* START GIVEN DATA *

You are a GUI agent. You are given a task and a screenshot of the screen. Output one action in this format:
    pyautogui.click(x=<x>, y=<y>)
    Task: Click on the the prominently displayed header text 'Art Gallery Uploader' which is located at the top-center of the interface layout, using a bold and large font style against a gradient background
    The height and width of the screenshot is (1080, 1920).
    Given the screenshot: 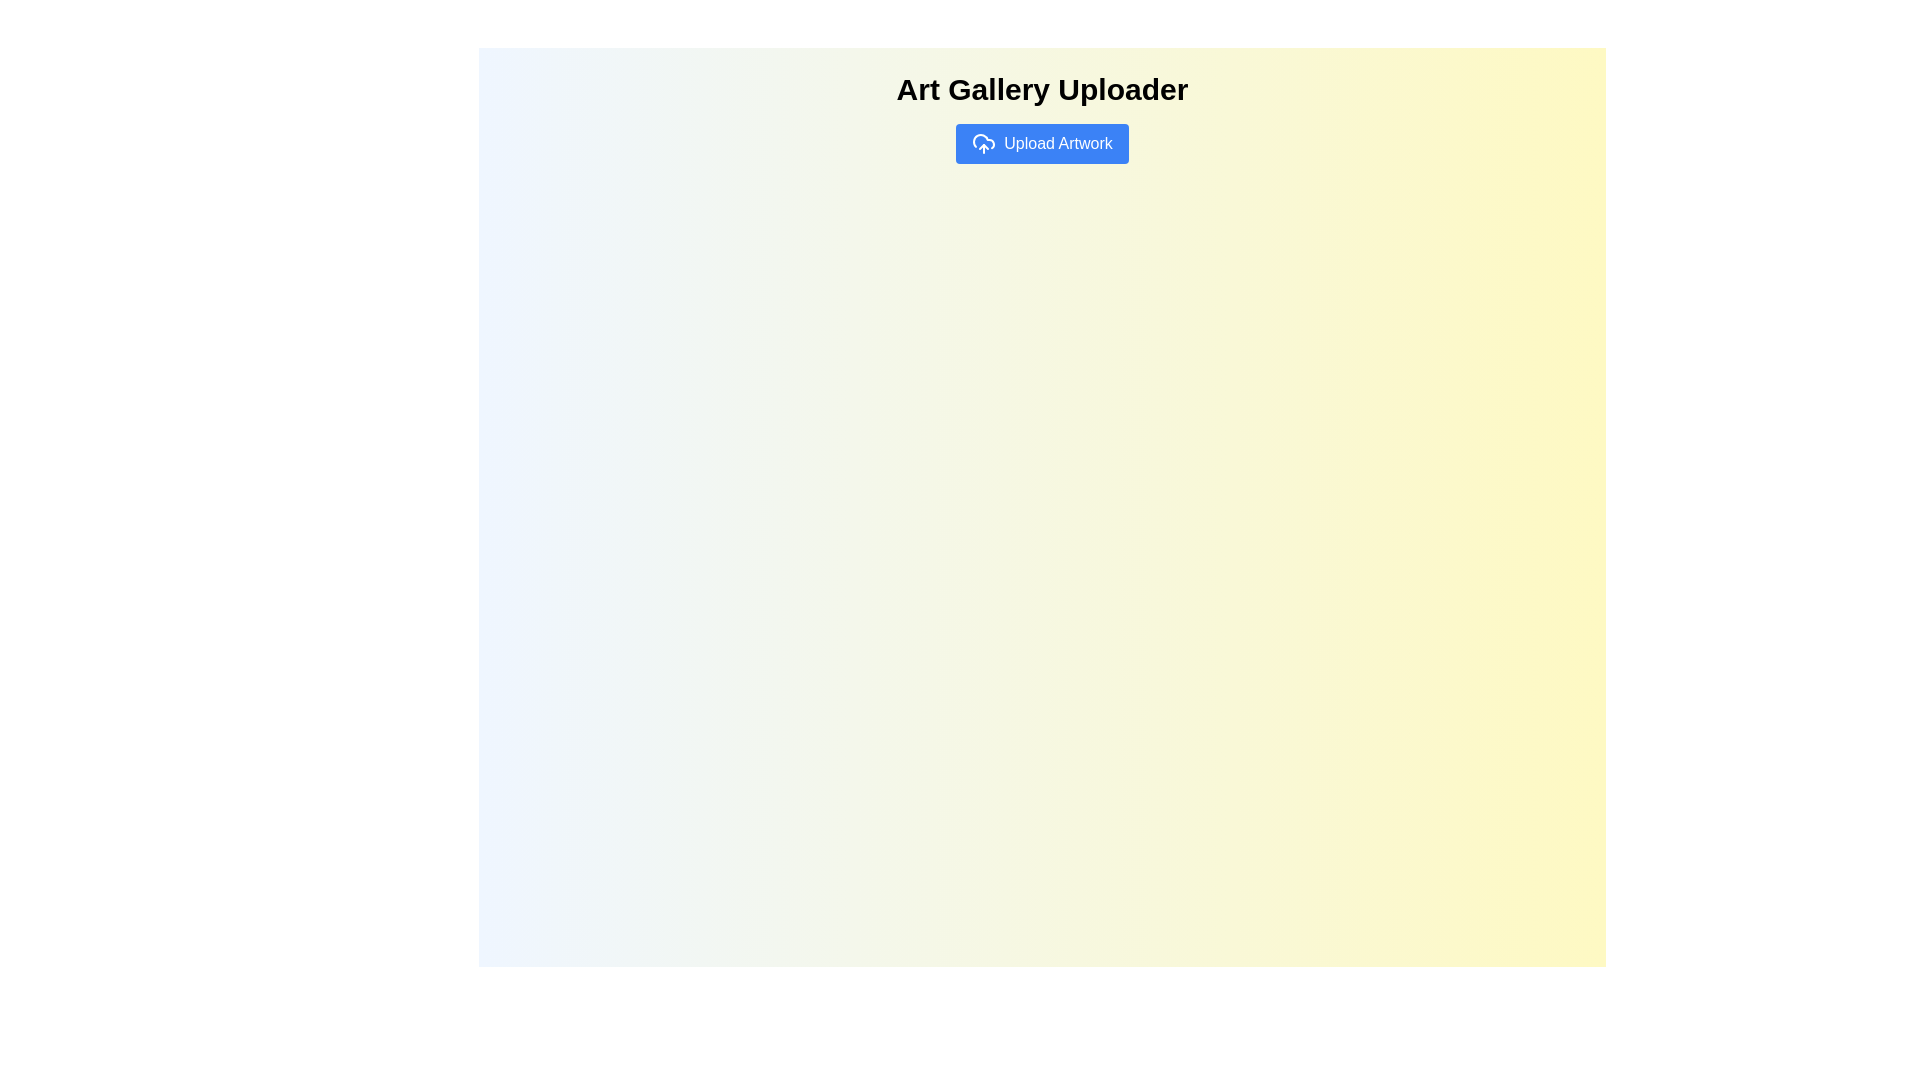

* END GIVEN DATA *

*YOUR TASK*
Could you quote each line of the records above word for word, omitting the pictures?

*EXERCISE ANSWER*
You are a GUI agent. You are given a task and a screenshot of the screen. Output one action in this format:
    pyautogui.click(x=<x>, y=<y>)
    Task: Click on the the prominently displayed header text 'Art Gallery Uploader' which is located at the top-center of the interface layout, using a bold and large font style against a gradient background
    The height and width of the screenshot is (1080, 1920).
    Given the screenshot: 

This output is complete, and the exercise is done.